14        Il est vrai que le temps qu’une personne laisse s'écouler avant de demander l'asile est susceptible de remettre considérablement en question l’authenticité de sa crainte subjective de persécution […] Ceci étant dit, lorsque, comme en l'espèce, les demandeurs offrent une explication au sujet des raisons pour lesquelles ils n'ont pas présenté leur demande plus tôt, il incombe à la Commission d'examiner cette explication et de décider si elle constitue une raison qui justifie raisonnablement le retard ou si elle dénote un manque de crainte subjective.

 

[25]           De plus, le demandeur déclare que le fait d’avoir tardé à quitter le pays et à demander l’asile n’est pas, en soi, un facteur déterminant pour établir qu’il n’éprouve pas une crainte subjective. À l’appui de cette prétention, il cite la décision que la juge Dawson a rendue dans l’affaire Juan c. Canada (Ministre de la Citoyenneté et de l’Immigration), 2006 CF 809, [2006] A.C.F. no 1022 (QL), au paragraphe 11 :

11        Il est de jurisprudence constante que l'on peut tenir compte du fait que l'intéressé a tardé à demandé l'asile lorsqu'on évalue sa crédibilité. Toutefois, le retard à demander l'asile ne saurait à lui seul justifier le refus de reconnaître la qualité de réfugié ou celle de personne à protéger. Il s'ensuit que la conclusion que la Commission a tirée au sujet du retard ne saurait à elle seule justifier la confirmation de son rejet de la demande.

 

Cependant, dans l’arrêt Huerta c. Canada (Ministre de l’Emploi et de l’Immigration) (1993), 157 N.R. 225 (C.A.F.), la Cour d’appel fédérale a décrété que, même si le retard à formuler une demande de statut de réfugié n’est pas un facteur déterminant en soi, il s’agit d’« un élément pertinent dont le tribunal peut tenir compte pour apprécier les dires ainsi que les faits et gestes d’un revendicateur ».

**DONNÉES FOURNIES**
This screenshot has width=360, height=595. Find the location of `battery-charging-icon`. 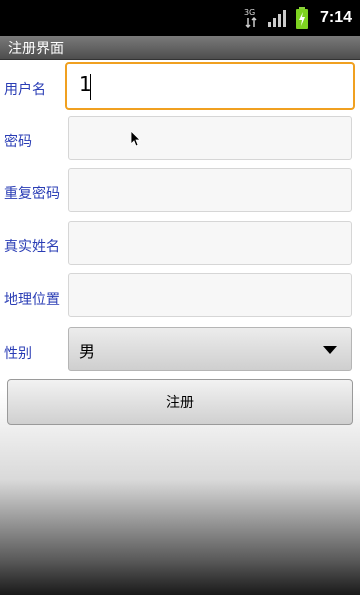

battery-charging-icon is located at coordinates (302, 18).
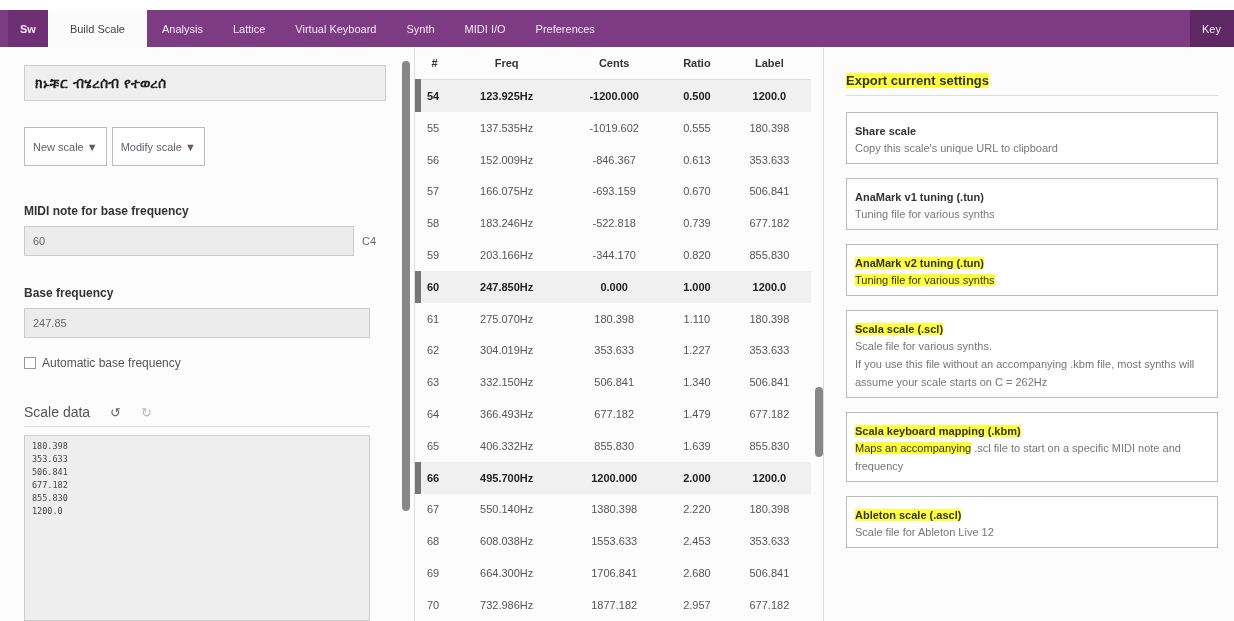 The height and width of the screenshot is (621, 1234). Describe the element at coordinates (420, 28) in the screenshot. I see `nav-tab: Synth` at that location.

**EXERCICES À RÉSOUDRE**
- 1) D'après l'extrait sur le retard à demander l'asile, pourquoi la conclusion de la Commission au sujet du retard ne peut-elle pas, à elle seule, justifier la confirmation du rejet de la demande ? Répondez en une à trois phrases.
- 2) Rédigez la suite de l'extrait sur le retard à demander l'asile, à partir de sa dernière phrase.

**CORRIGÉ DES EXERCICES**
- 1) Selon le paragraphe 11 de la décision Juan, le retard à demander l'asile peut être pris en compte dans l'évaluation de la crédibilité. Toutefois, il ne saurait à lui seul justifier le refus de reconnaître la qualité de réfugié ou celle de personne à protéger. La conclusion de la Commission sur ce retard ne peut donc pas, à elle seule, justifier la confirmation du rejet.

- 2)
[26]           Il ressort clairement de la décision de la Commission qu’il convient de rejeter l’argument du demandeur à cet égard. Je conviens avec le défendeur que la Commission a clairement pris en compte les éclaircissements du demandeur à la page 6 de la décision, où elle expose en premier les raisons du demandeur qui expliquent son retard et donne ensuite ses propres raisons pour lesquelles elle a jugé que ces éclaircissements n’étaient pas convaincants. Comme l’a déclaré la Commission :

Le demandeur d’asile possédait un visa canadien de visiteur (VCV) depuis le 23 juin 2005, mais il n’a quitté son pays qu’en août 2005, du fait qu’il n’avait pas l’intention de se cacher au Canada et qu’il ignorait la procédure à suivre pour présenter une demande d’asile. Après son arrivée ici, un ami de son frère lui a expliqué comment il pouvait présenter une demande d’asile. De plus, le demandeur d’asile souhaitait tout d’abord voir à quoi ressemblait la vie au Canada et il a admis qu’il avait soupesé les différentes options qui s’offraient à lui avant de présenter sa demande d’asile.

 

Soit la vie du demandeur d’asile était menacée lorsqu’il se trouvait aux Philippines, soit elle ne l’était pas. Si les événements se sont bel et bien déroulés comme l’a indiqué le demandeur d’asile, cela signifie que le danger était le même lorsque ce dernier était dans son pays et lorsqu’il était au Canada. Selon le tribunal, le fait que le demandeur d’asile n’ait pas quitté son pays à la première occasion et qu’il ait tout d’abord souhaité voir à quoi ressemblait la vie au Canada avant de présenter une demande d’asile montre qu’il n’avait pas de crainte fondée de persécution ou qu’il n’avait pas besoin de protection. Cela indique une absence de crainte subjective.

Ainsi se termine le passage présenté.